**TASKS**.
1. In the photography text, swap "processes" for "phenomena" and give everything from "Photography is hereby" down to "preserve these processes?" again.
2. Pick up the photography text after its final sentence and continue it.

**TEXT**.
:::::

Photography is hereby used as a tool, but often also becomes the subject. Can we use photography to go beyond the materiality of the processes that define the world? Can photography capture these processes? Can photography be a way to process and perform a series of mechanical or chemical operations in order to change or preserve these processes?
What about the latest photographic technologies in capturing and reproducing? What is their potential? Is 3D scanning and printing the logical next step in the developing history of photography?
In the long alchemist tradition, oppositions were always very important. In opposition to the newest and most advanced photographic technologies, Dries places one of the oldest and most basic natural processes: the transition of water from a solid to a liquid state.

:::::

**INFORMATION SHOWN**.
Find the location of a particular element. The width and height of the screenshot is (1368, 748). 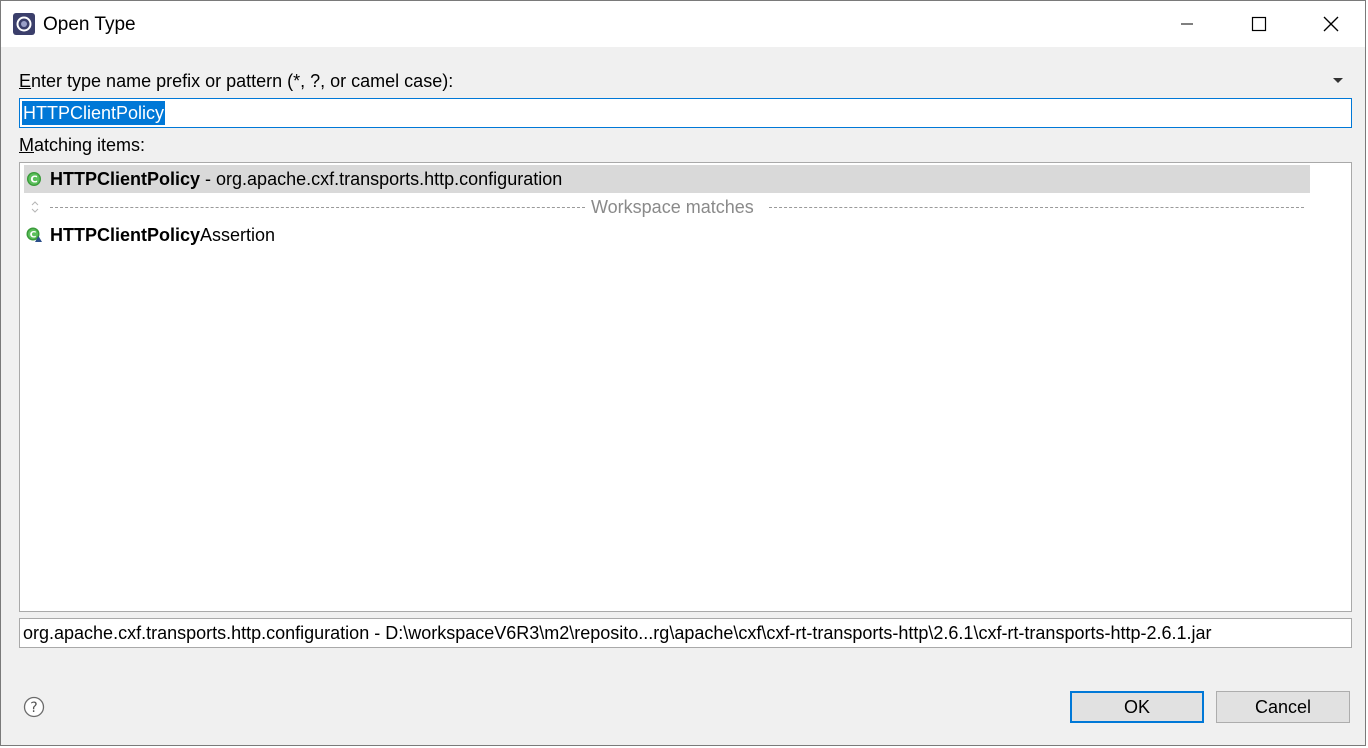

ok-button: OK is located at coordinates (1137, 707).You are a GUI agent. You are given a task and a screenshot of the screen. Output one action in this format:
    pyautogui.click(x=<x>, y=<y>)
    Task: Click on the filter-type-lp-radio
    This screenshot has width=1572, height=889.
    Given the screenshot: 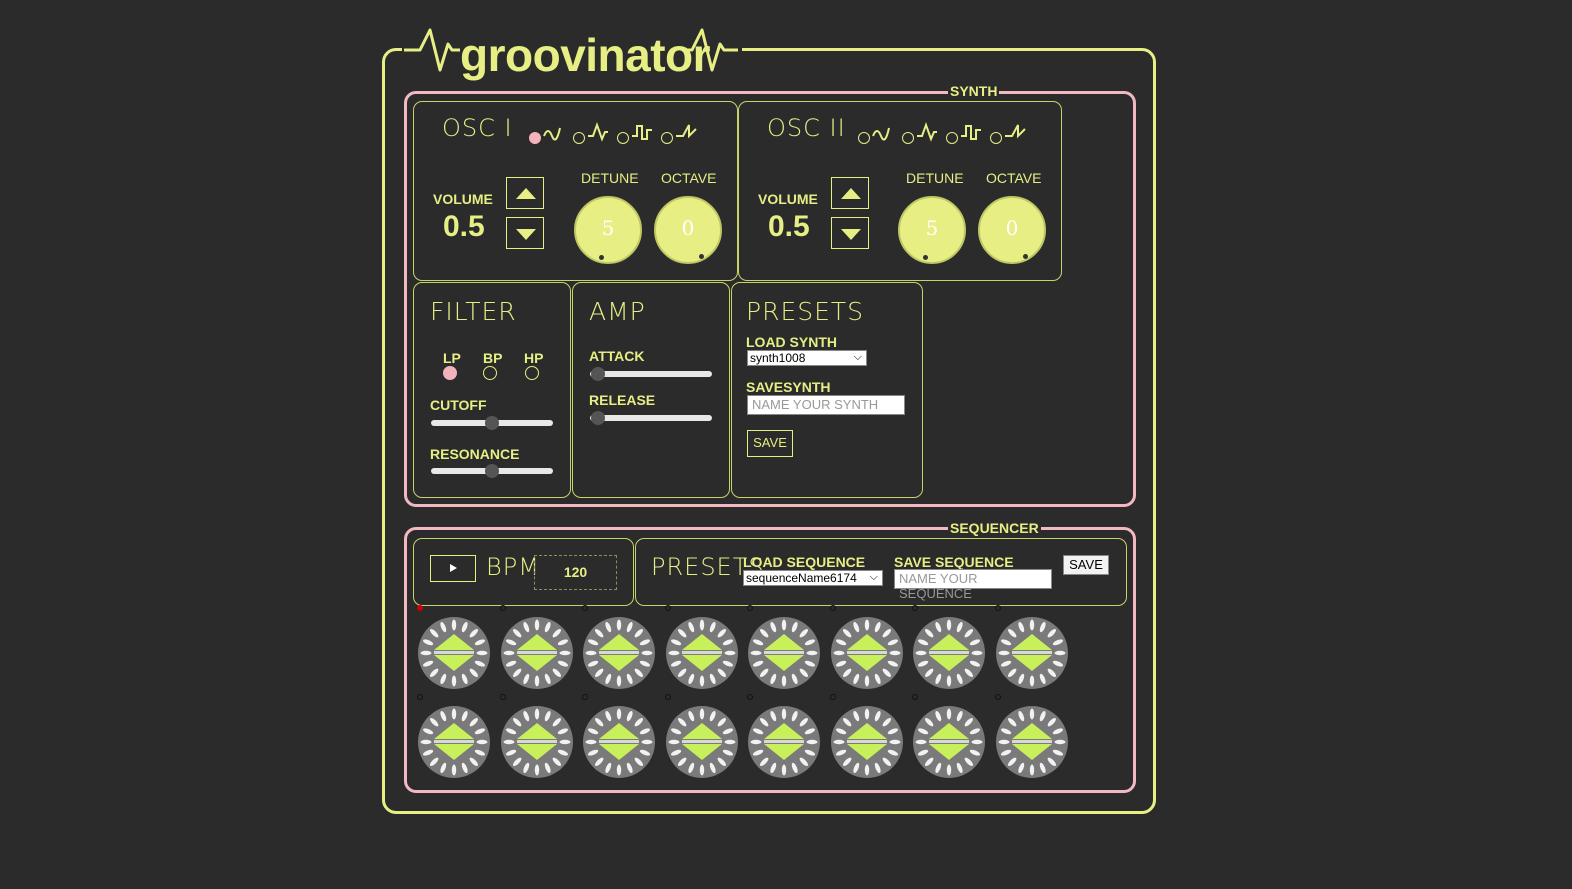 What is the action you would take?
    pyautogui.click(x=450, y=373)
    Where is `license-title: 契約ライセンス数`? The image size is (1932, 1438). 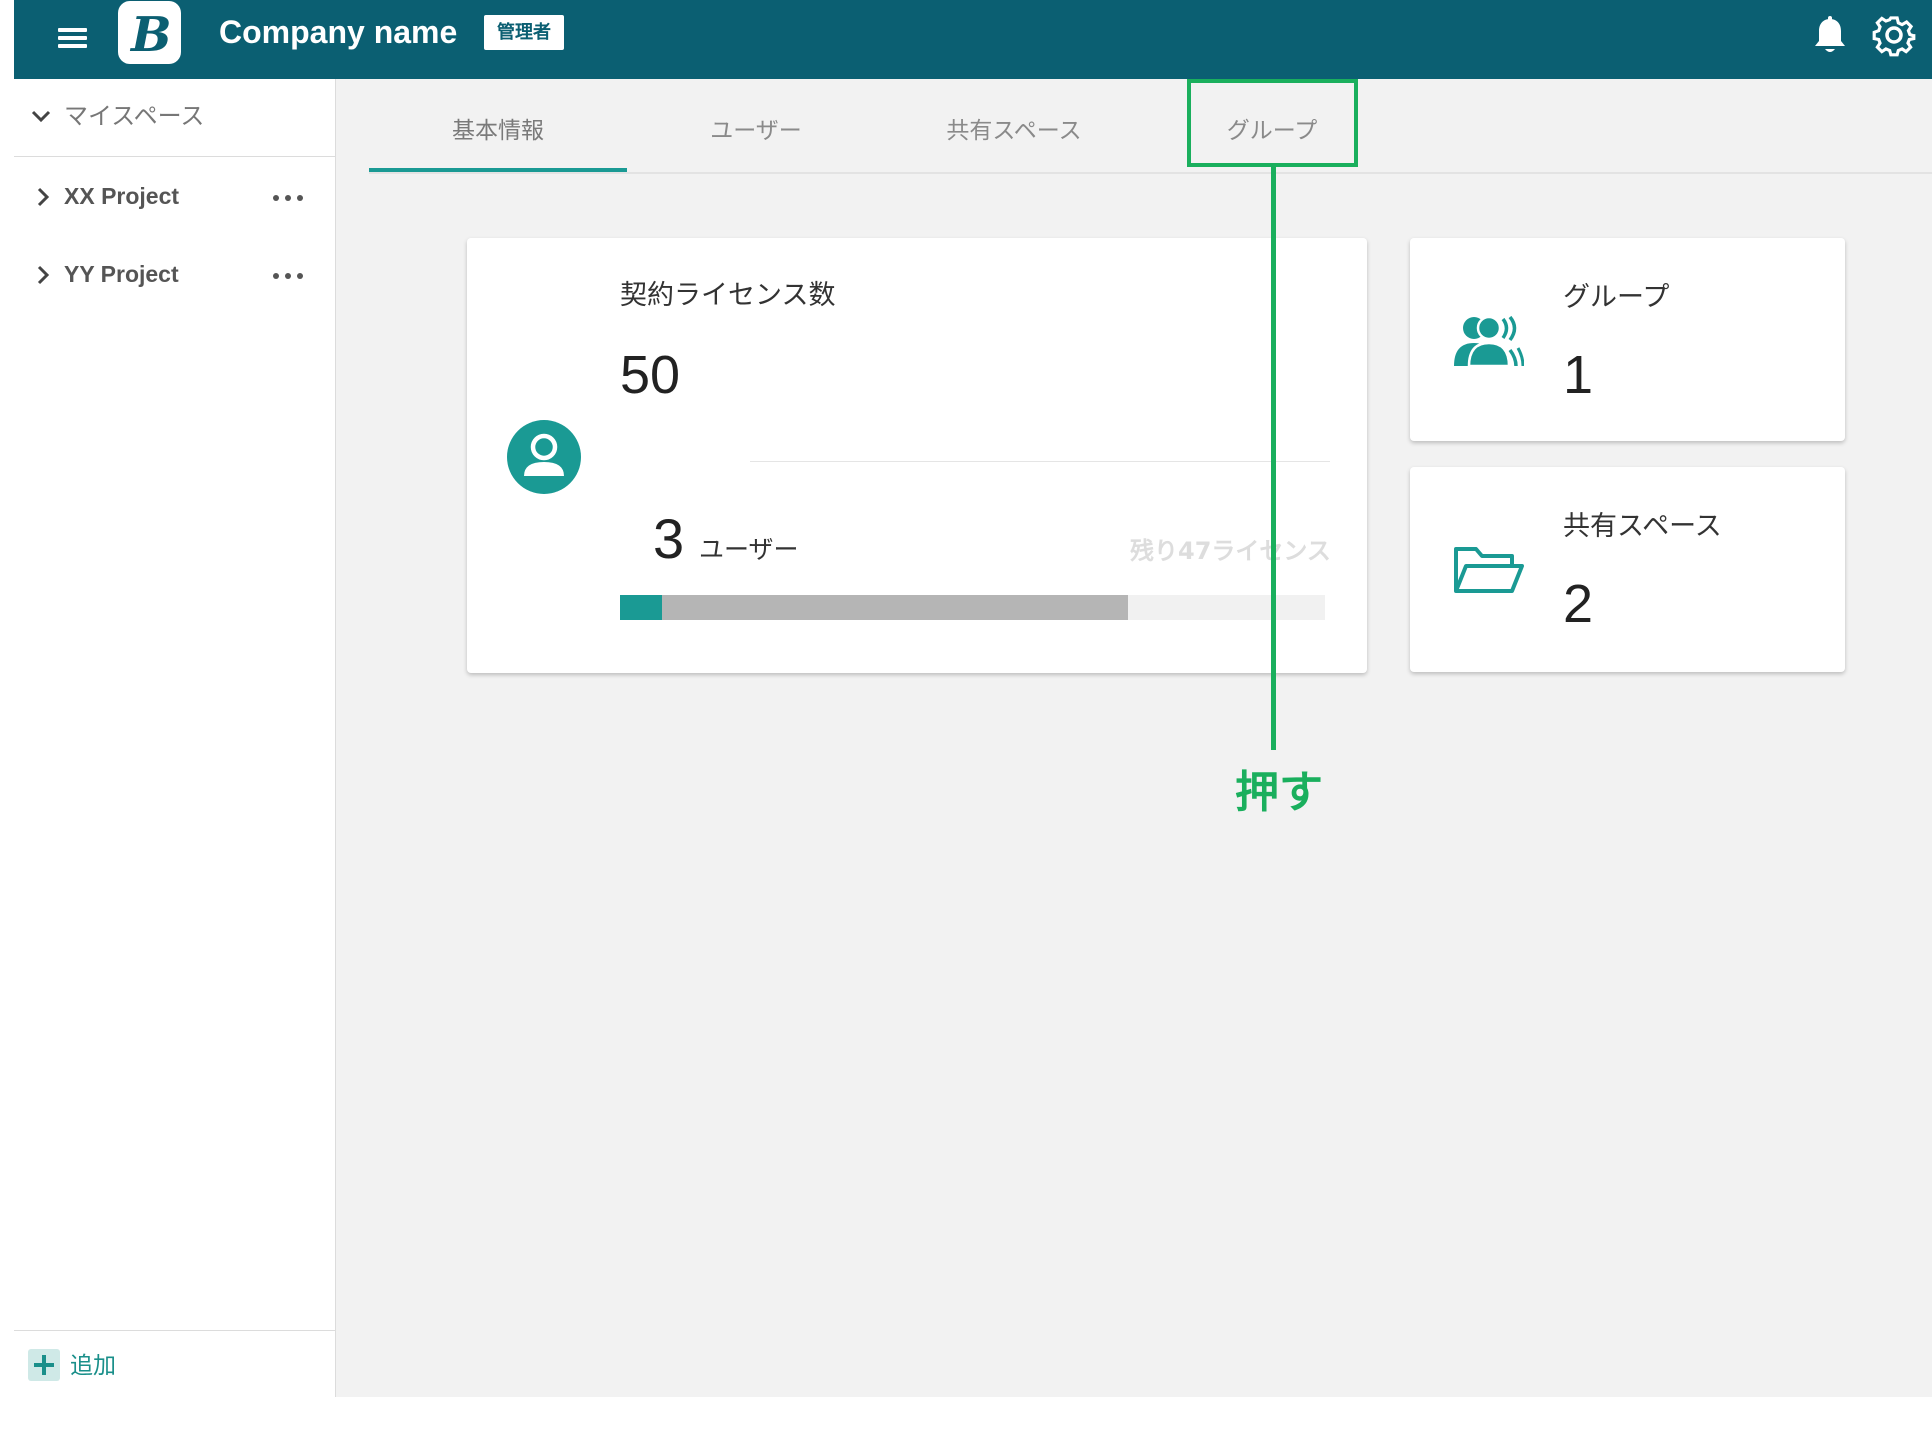 license-title: 契約ライセンス数 is located at coordinates (728, 296).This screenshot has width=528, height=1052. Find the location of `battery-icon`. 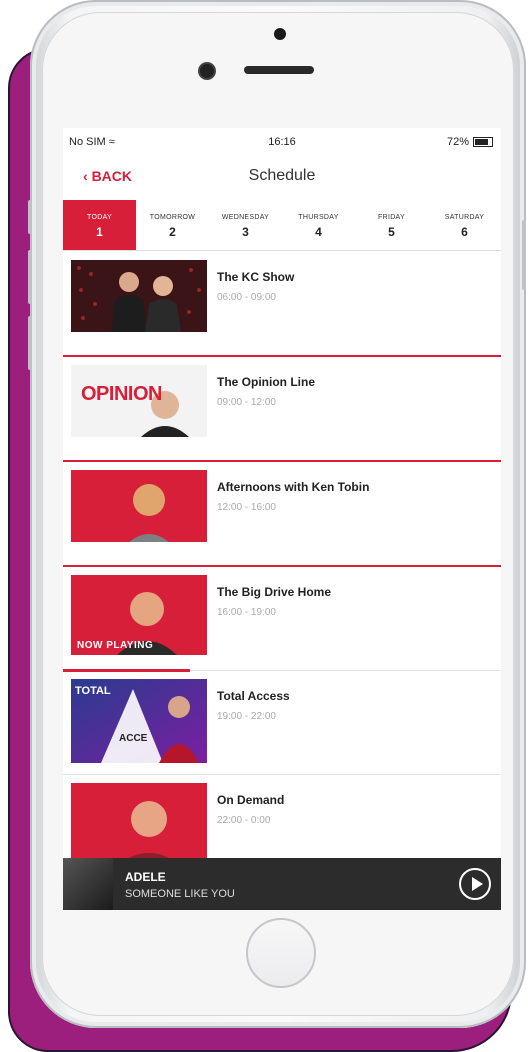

:::::

**REPLIES**.
1.
Photography is hereby used as a tool, but often also becomes the subject. Can we use photography to go beyond the materiality of the phenomena that define the world? Can photography capture these phenomena? Can photography be a way to process and perform a series of mechanical or chemical operations in order to change or preserve these phenomena?

2.
Dries Lips (Ghent, 1983) studied architecture at the University of Ghent and in 2008 earned a master’s degree in Film and Visual Culture from the University of Antwerp. From 2010 to 2015 he studied Fine Arts photography at the Royal Academy of Fine Arts (Antwerp), St. Lucas Scholl of Arts, Antwerp, and Academy of Fine Arts, Ghent. In his personal projects, Dries tries to capture the inconceivable. He goes beyond the appearance of things by focussing on processes. Through this quest, Dries is also questioning the medium of photography. Can photography be a way to process processes? This topic is the subject of his master’s degree in Visual Arts at the St. Lucas School of Arts.